Politik mit und für Frauen, so die Landesvorsitzende der Arbeitsgemeinschaft Sozialdemokratischer Frauen (ASF) in Niedersachsen ist einer der Schlüssel für die „moderne Gesellschaft der Zukunft“. Ich glaube kaum, dass eine Partei diesen Satz so nicht unterschreiben würde. Trotzdem sind wir in Niedersachsen an eine Stelle gekommen, wo der Inhalt dieser Aussage mit der realen Politik nicht mehr übereinstimmt. „Die novellierte Gemeinde- und Landkreisordnung änderte nicht nur die Funktionsbezeichnung von Frauenbeauftragte in Gleichstellungsbeauftragte“, so Ulla Groskurt wörtlich. Viel entscheidender war, dass für fast zweidrittel der Kommunen die Verpflichtung entfiel eine hauptamtliche Gleichstellungsbeauftragte zu bestellen. Die Zahl der Beauftragten ging im Laufe der vergangenen drei Jahre von 184 auf 148 zurück. 46 hauptamtliche Stellen wurden zu Ehrenämtern (25) oder Nebenämtern (17) oder sind in ihrer Entwicklung noch unklar (4).

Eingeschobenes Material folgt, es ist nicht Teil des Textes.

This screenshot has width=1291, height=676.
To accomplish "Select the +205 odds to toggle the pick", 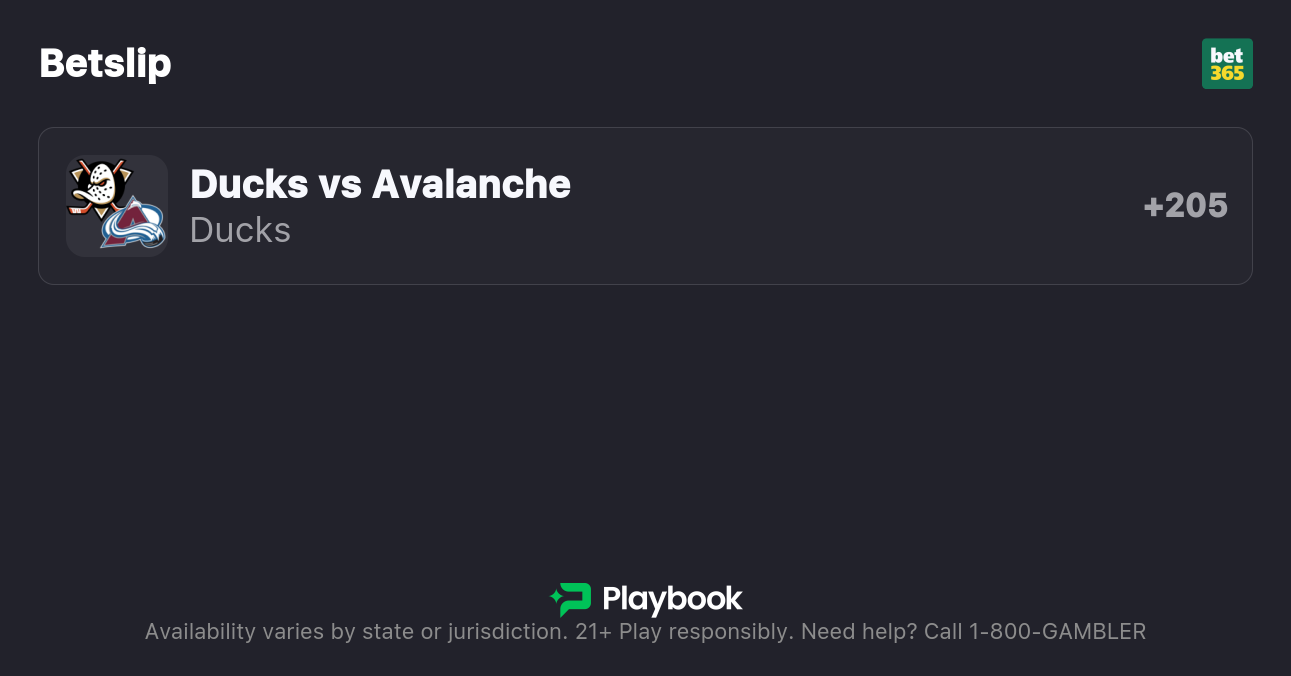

Die Begründungen sind und waren vielfältig. Auf jeden Fall ist mit dieser Gesetzesnovellierung die Gleichberechtigung von Frauen und Männern in Niedersachsen nachhaltig gestört. Gleichzeitig erreichen uns aus den strategischen Abteilungen der Kommunalverbände die Botschaften einer notwendigen Veränderung der grundsätzlichen Entwicklung in der Kommunalpolitik. Von der Ordnungskommune der 80ger Jahre über die Dienstleistungskommune hin zu einer Bürgerkommune zielt ein angestrebter Weg, den ich als Zukunftsperspektive für richtig halte. Hier wird ein Weg beschrieben der die Bindegliedfunktion von Verwaltung zum Bürger bzw. zur Bürgerin hin und die Vernetzungsarbeit zu Gruppen und Initiativen besonders herausstellt. Genau dieses waren unter anderem Schwerpunkte bisheriger Arbeit der Frauenbeauftragten. Sie haben zumindest in einem Segment eine „moderne Zivilgesellschaft nicht nur mitgetragen sondern auch mitinitiiert und vorangetrieben “. Die überkommenen Vorstellungen von „fraulicher Bestimmung“ will ich bewusst nicht aus der Schublade holen, weil sie uns überhaupt nicht weiter bringen. Allerdings denke ich, dass unter den globalisierten Entwicklungen die Kommunen wichtige und konkrete Aufgaben für die Schaffung von gesellschaftlichen Sozialräumen übernehmen müssen. Noch wichtiger ist für mich das Argument, dass die Zukunft unserer Städte und Gemeinden die besonderen Bedürfnissen von Kindern berücksichtigen müssen. Wer immer meint, dies geht ohne oder noch schlimmer, gegen die Frauen und ihre Interessen, landet im vorigen Jahrhundert und hat mit den Entwicklungen, die jetzt angepackt werden müssen, nichts mehr zu tun.